Given instruction
Reproduce all of the material below line for line, changing nothing.

[A run of records]
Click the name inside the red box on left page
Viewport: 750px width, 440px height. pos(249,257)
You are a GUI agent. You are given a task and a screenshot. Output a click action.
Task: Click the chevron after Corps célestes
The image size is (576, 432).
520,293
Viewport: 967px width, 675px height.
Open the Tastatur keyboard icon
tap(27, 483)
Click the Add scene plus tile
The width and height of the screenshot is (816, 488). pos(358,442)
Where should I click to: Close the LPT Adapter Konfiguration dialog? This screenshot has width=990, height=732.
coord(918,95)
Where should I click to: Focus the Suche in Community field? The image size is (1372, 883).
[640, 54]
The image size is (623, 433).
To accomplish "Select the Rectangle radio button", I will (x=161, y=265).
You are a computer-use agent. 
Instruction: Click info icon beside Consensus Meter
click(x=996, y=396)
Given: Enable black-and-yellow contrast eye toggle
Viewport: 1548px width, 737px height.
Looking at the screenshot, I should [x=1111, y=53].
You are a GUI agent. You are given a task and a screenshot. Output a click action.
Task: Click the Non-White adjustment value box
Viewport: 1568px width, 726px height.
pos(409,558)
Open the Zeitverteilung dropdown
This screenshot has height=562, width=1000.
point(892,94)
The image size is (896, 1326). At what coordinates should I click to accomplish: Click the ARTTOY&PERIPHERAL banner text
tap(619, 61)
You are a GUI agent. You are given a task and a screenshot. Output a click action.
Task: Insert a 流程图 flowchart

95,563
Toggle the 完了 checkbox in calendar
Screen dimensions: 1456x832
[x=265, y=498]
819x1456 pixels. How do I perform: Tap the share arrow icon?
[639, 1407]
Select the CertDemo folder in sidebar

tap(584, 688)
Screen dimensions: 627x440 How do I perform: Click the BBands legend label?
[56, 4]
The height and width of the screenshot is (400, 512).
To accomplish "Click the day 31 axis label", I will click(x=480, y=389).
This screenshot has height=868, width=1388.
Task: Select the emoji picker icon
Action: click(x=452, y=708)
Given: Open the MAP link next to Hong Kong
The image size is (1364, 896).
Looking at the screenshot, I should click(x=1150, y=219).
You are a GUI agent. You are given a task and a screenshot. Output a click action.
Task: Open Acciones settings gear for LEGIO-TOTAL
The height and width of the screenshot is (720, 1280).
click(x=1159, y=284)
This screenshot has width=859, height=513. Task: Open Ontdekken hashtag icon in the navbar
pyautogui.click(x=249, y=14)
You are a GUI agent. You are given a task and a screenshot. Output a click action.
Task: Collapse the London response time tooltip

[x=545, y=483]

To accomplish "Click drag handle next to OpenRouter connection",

Result below
Click the name inside the red box on left page
Viewport: 750px width, 440px height. pos(249,257)
You are a GUI agent. You are given a task and a screenshot. Output a click action.
Task: Click the chevron after Corps célestes
The image size is (576, 432).
520,293
Viewport: 967px width, 675px height.
Open the Tastatur keyboard icon
tap(27, 483)
Click the Add scene plus tile
The width and height of the screenshot is (816, 488). pos(358,442)
Where should I click to: Close the LPT Adapter Konfiguration dialog? This screenshot has width=990, height=732.
coord(918,95)
Where should I click to: Focus the Suche in Community field? The image size is (1372, 883).
[640, 54]
The image size is (623, 433).
To accomplish "Select the Rectangle radio button", I will (x=161, y=265).
You are a computer-use agent. 
Instruction: Click info icon beside Consensus Meter
click(x=996, y=396)
Given: Enable black-and-yellow contrast eye toggle
Viewport: 1548px width, 737px height.
Looking at the screenshot, I should [x=1111, y=53].
You are a GUI agent. You are given a task and a screenshot. Output a click action.
Task: Click the Non-White adjustment value box
Viewport: 1568px width, 726px height.
pos(409,558)
Open the Zeitverteilung dropdown
This screenshot has height=562, width=1000.
point(892,94)
The image size is (896, 1326). At what coordinates should I click to accomplish: Click the ARTTOY&PERIPHERAL banner text
tap(619, 61)
You are a GUI agent. You are given a task and a screenshot. Output a click action.
Task: Insert a 流程图 flowchart

95,563
Toggle the 完了 checkbox in calendar
Screen dimensions: 1456x832
[x=265, y=498]
819x1456 pixels. How do I perform: Tap the share arrow icon?
[639, 1407]
Select the CertDemo folder in sidebar

tap(584, 688)
Screen dimensions: 627x440 How do I perform: Click the BBands legend label?
[56, 4]
The height and width of the screenshot is (400, 512).
To accomplish "Click the day 31 axis label", I will click(x=480, y=389).
This screenshot has height=868, width=1388.
Task: Select the emoji picker icon
Action: click(x=452, y=708)
Given: Open the MAP link next to Hong Kong
The image size is (1364, 896).
Looking at the screenshot, I should click(x=1150, y=219).
You are a GUI agent. You are given a task and a screenshot. Output a click action.
Task: Open Acciones settings gear for LEGIO-TOTAL
The height and width of the screenshot is (720, 1280).
click(x=1159, y=284)
This screenshot has width=859, height=513. Task: Open Ontdekken hashtag icon in the navbar
pyautogui.click(x=249, y=14)
You are a GUI agent. You are given a task and a screenshot. Output a click action.
Task: Collapse the London response time tooltip

[x=545, y=483]

To accomplish "Click drag handle next to OpenRouter connection",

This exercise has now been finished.